There is no private right of action under the Foreign Corrupt Practices Act (FCPA), but plaintiff shareholders nevertheless frequently file follow-on civil actions in the wake of FCPA allegations against a company. Are these follow-on civil actions just an end run around the FCPA’s lack of a private right of action? That is the question a district court addressed in ruling on a motion to dismiss in a securities class action lawsuit filed against VEON (formerly known as Vimpelcom). In a September 19, 2017 order (here), Southern District of New York Judge Andrew L. Carter, Jr. held that the alleged misrepresentations on which the plaintiff sought to rely were “sufficiently distinct to avoid any potential concern that Plaintiffs are seeking to enforce the FCPA by [their] securities fraud action.” A November 8, 2017 memo from the Shearman & Sterling law firm about the ruling can be found here.

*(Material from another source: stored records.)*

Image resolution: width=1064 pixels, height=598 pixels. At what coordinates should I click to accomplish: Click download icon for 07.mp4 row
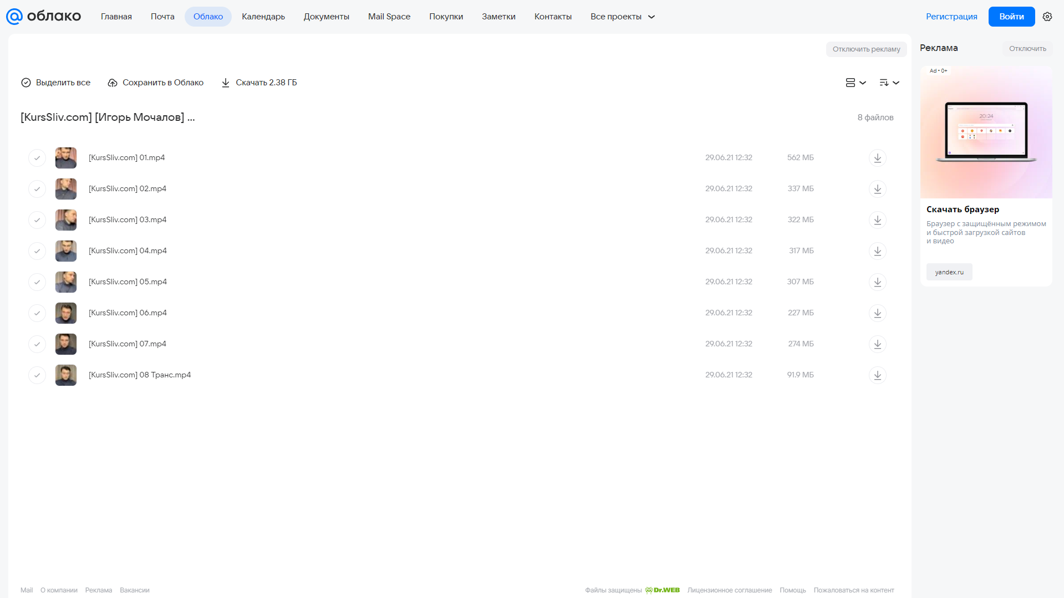[x=877, y=344]
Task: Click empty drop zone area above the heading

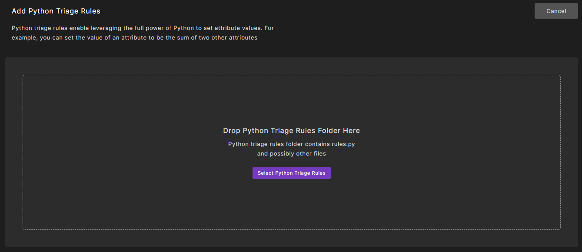Action: click(291, 100)
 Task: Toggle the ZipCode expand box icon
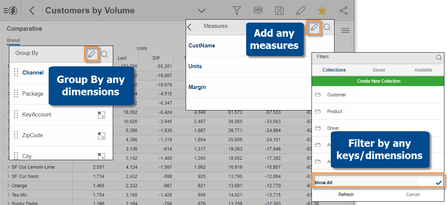[101, 136]
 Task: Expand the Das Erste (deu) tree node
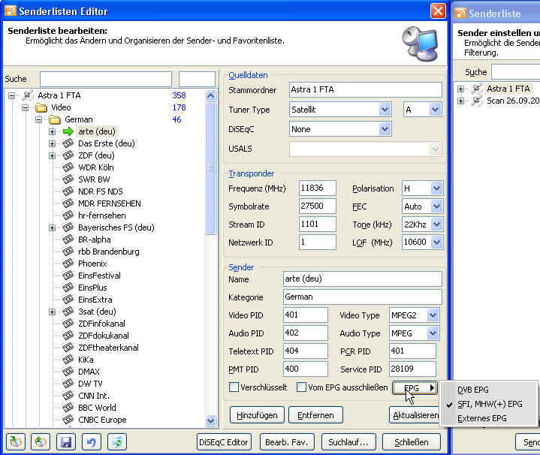53,143
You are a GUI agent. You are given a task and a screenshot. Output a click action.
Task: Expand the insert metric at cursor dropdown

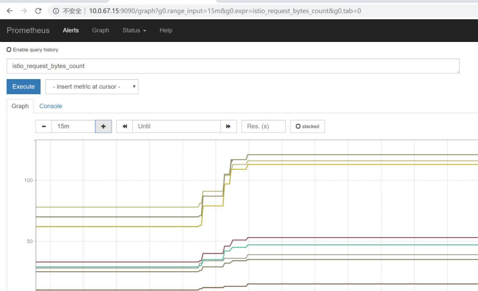point(92,87)
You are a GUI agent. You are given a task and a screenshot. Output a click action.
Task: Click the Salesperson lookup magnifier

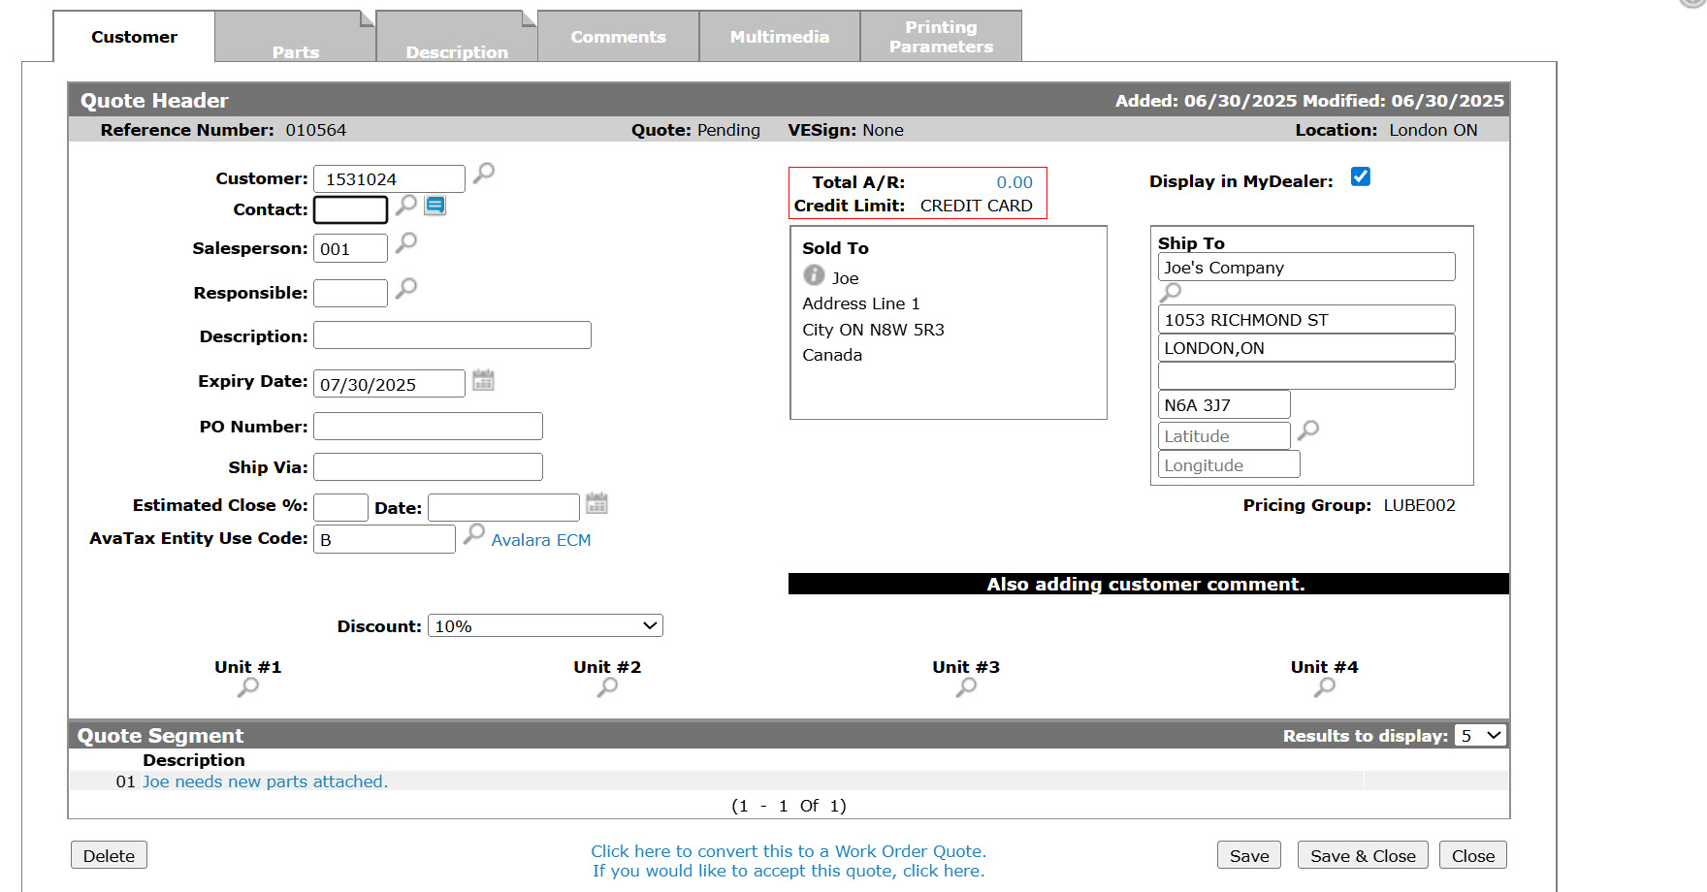point(406,242)
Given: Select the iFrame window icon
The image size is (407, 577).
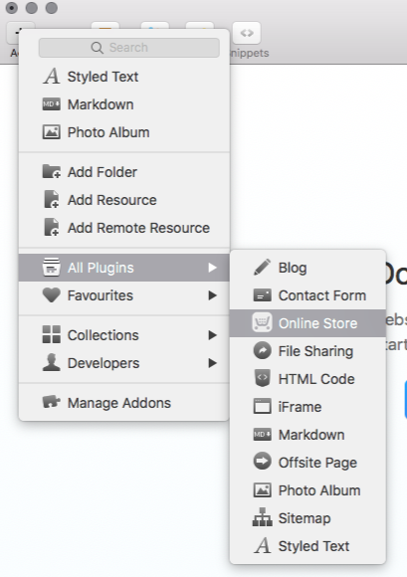Looking at the screenshot, I should [262, 406].
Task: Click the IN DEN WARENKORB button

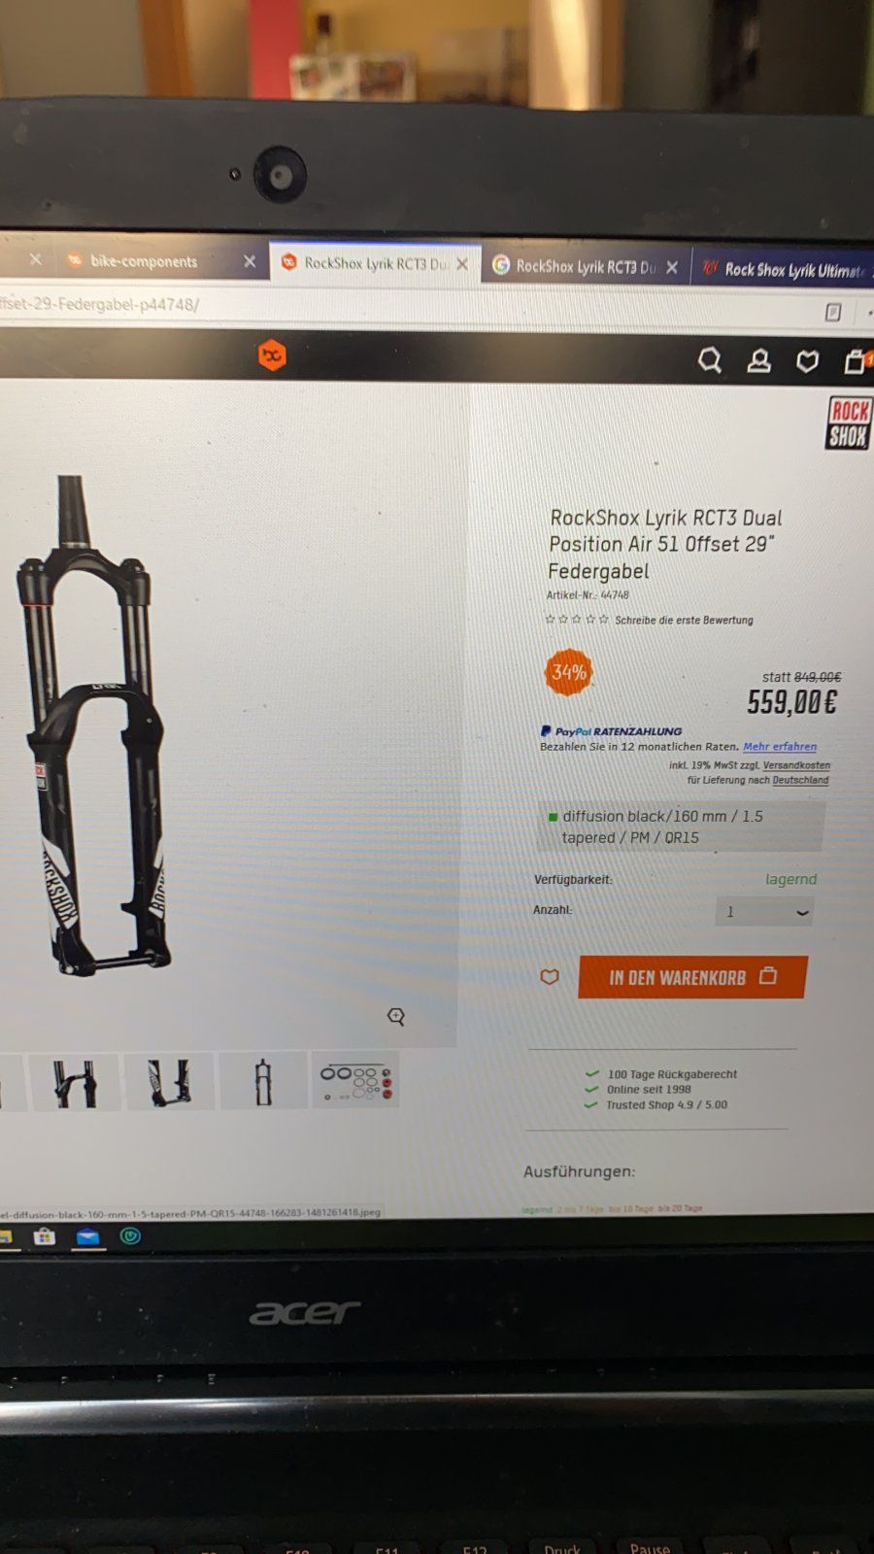Action: click(x=692, y=977)
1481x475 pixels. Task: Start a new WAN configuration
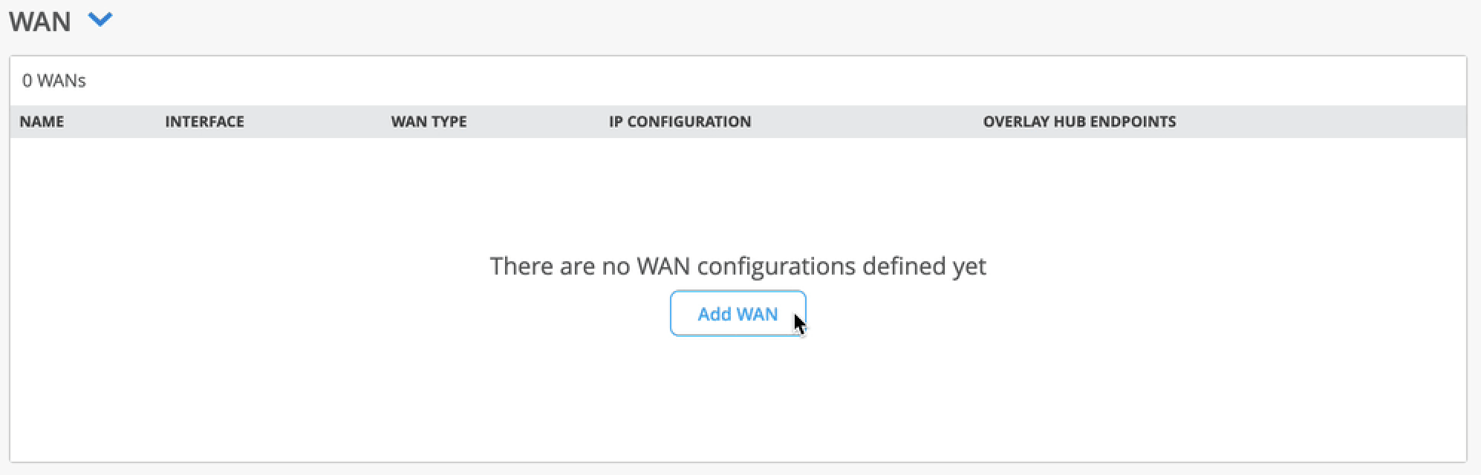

VEON is a multinational telecommunications company. In February 2016, VEON entered a deferred prosecution agreement with the U.S. Department of Justice in which the company pled guilty to violations of the FCPA and agreed to pay more than $460 million in penalties. In the criminal information accompanying the DPA, the company admitted that between 2005 and 2012, the company paid bribes totaling tens of millions of dollars to Gulnara Karimova, the daughter of Uzbekistan’s President, in order to achieve favorable treatment in the country. Executives at the company disguised the payments in the company’s books and records as legitimate transactions.
In their subsequent securities class action lawsuit, the plaintiff shareholders’ amended complaint relied heavily on the factual admissions the company made in connection with the DPA. The plaintiff alleged three categories of alleged misrepresentations: (1) that the company’s financial disclosures of its business success in Uzbekistan were misleading without corresponding disclosure of the bribery that enabled the company’s financial success; (2) that the description of the regulatory authorities overseeing the company’s activities in Uzbekistan without disclosure of Karimova’s role were misleading: (3) the company’s statements about the efficacy of its internal controls and audit and compliance function were misleading. VEON filed a motion to dismiss
The September 19 Order
In his September 19, 2017 order, Judge Carter largely denied VEON’s motion to dismiss.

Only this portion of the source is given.